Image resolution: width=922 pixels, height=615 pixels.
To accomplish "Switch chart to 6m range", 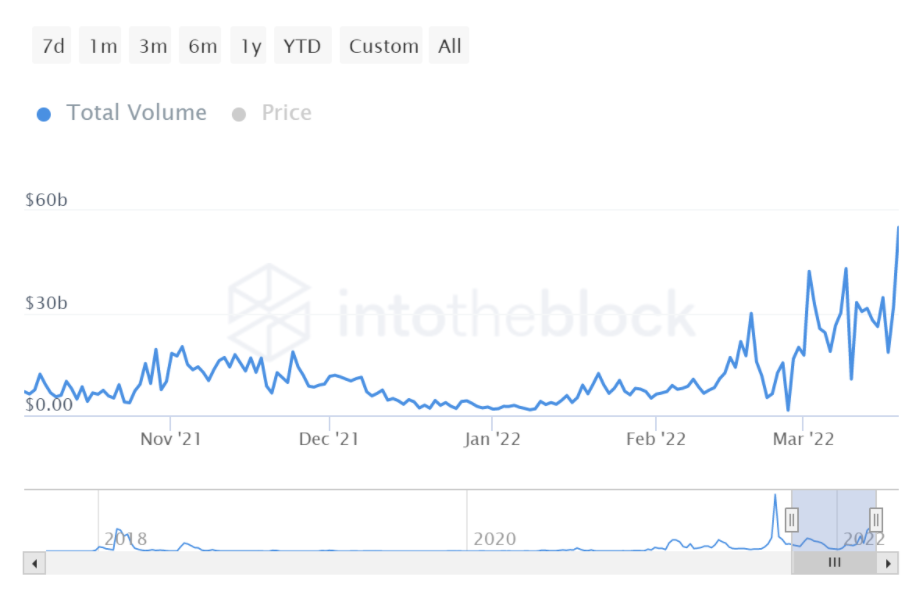I will [202, 46].
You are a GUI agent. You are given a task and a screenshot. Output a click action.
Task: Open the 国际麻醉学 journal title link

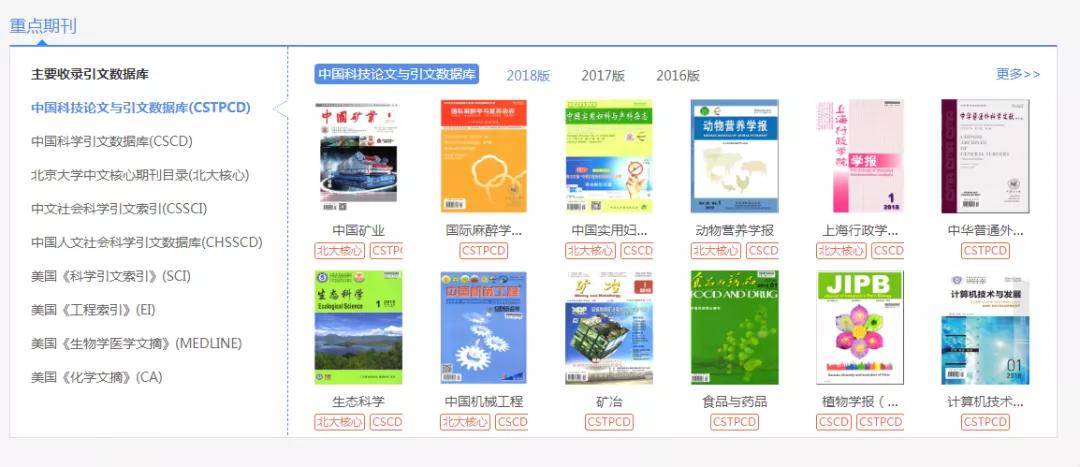(x=483, y=230)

⁂

▸ What is needed
Exactly the lines running from the one with "You are a GUI" through the end of the listing above must be output, both ends included. No pictures belong in the output.

▸ Exercise solution
You are a GUI agent. You are given a task and a screenshot. Output a click action.
Task: Open the 国际麻醉学 journal title link

(x=483, y=230)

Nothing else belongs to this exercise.